Exercise objective :: Nothing but the lines from the one showing "Viewport: 1288px width, 934px" through the final line of the data below belongs in the answer, duplicated exactly and without pictures.

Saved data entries
※ ※ ※

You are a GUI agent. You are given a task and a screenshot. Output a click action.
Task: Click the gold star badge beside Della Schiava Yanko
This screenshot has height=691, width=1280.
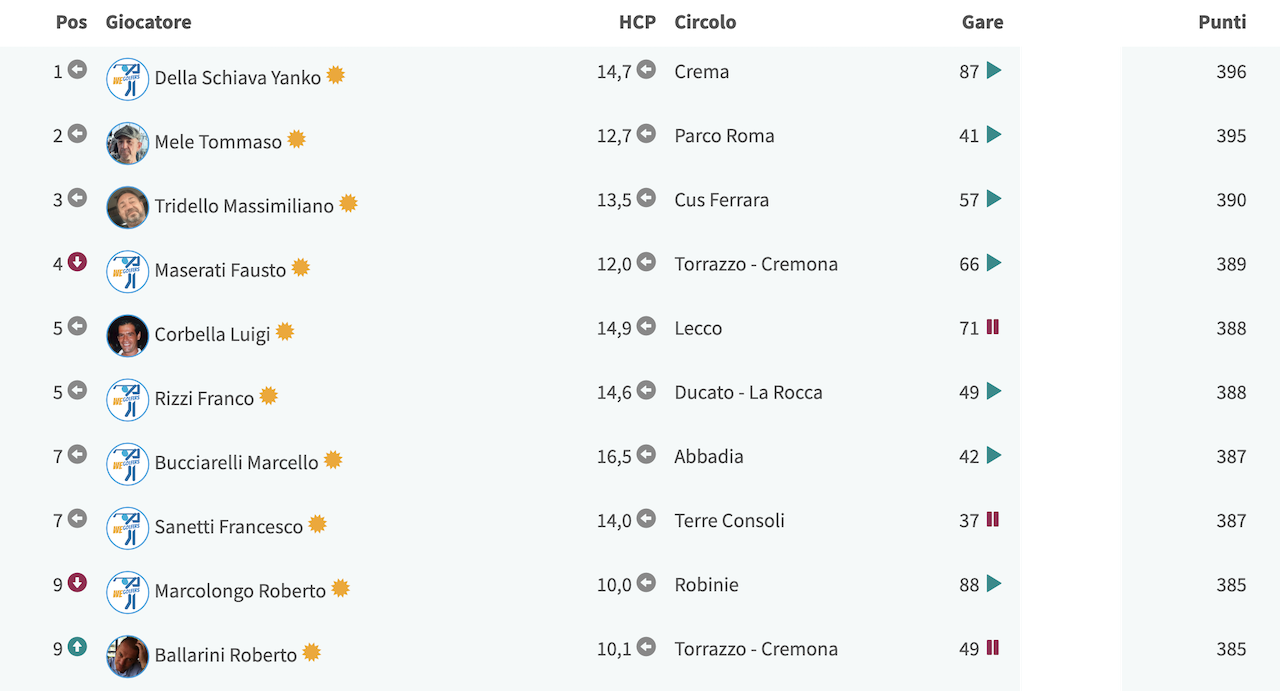[336, 75]
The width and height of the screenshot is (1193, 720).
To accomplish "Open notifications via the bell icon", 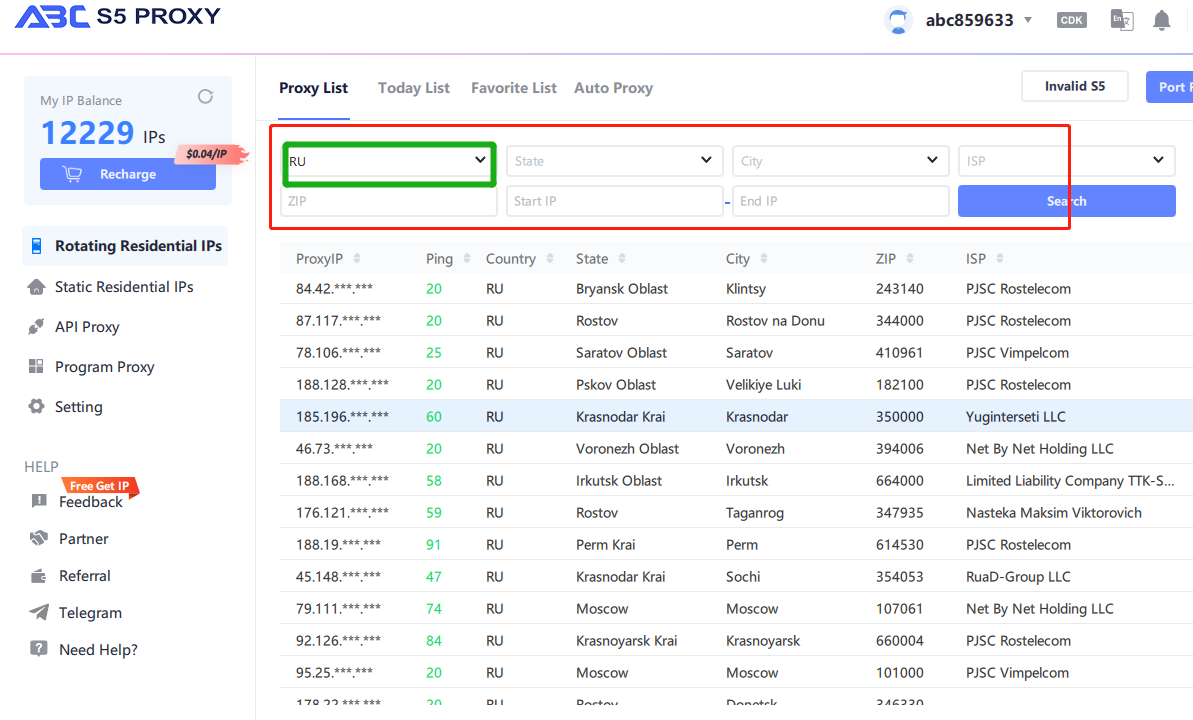I will tap(1161, 20).
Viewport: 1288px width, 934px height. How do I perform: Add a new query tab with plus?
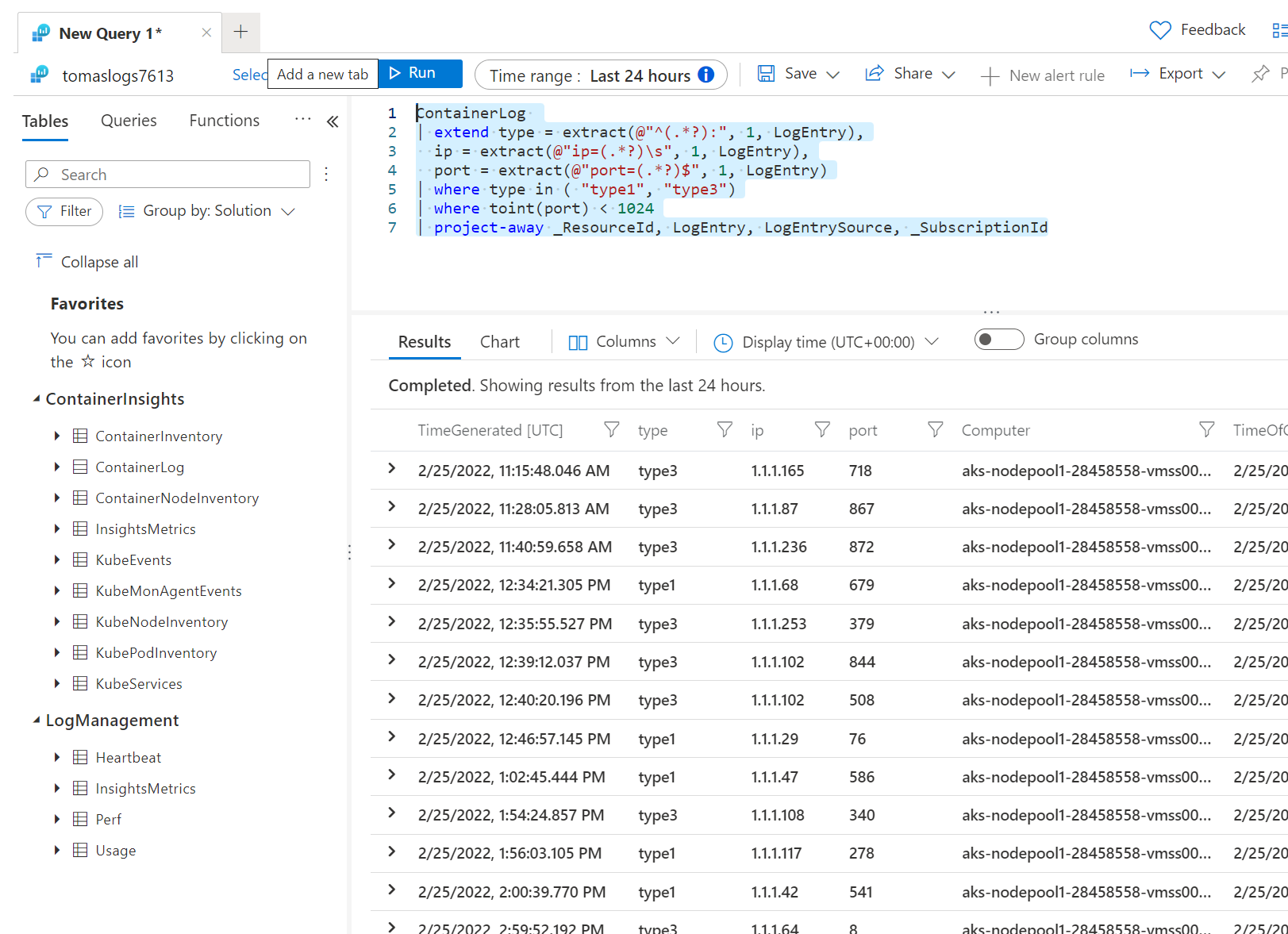tap(241, 32)
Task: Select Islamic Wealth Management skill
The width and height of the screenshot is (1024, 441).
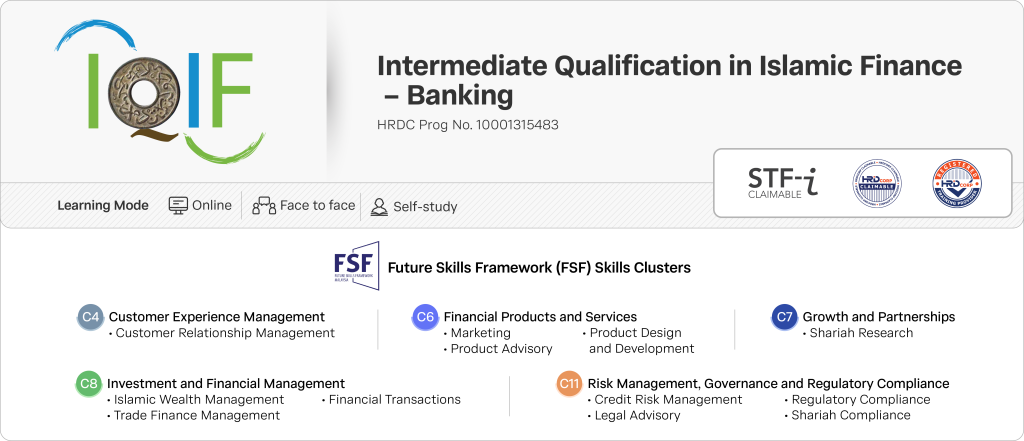Action: coord(199,399)
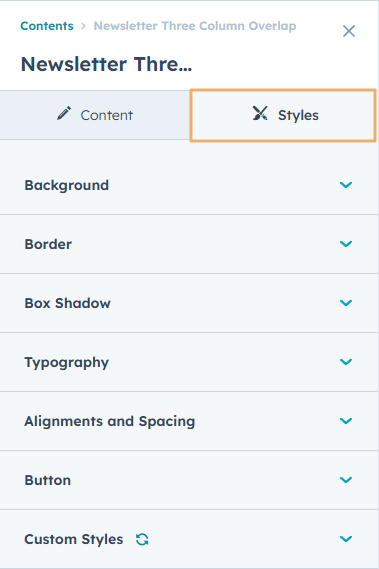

※ ※ ※

Result of this task ::
Viewport: 1288px width, 934px height. How do I perform: Add a new query tab with plus?
tap(241, 32)
Task: Select Islamic Wealth Management skill
The width and height of the screenshot is (1024, 441).
Action: coord(199,399)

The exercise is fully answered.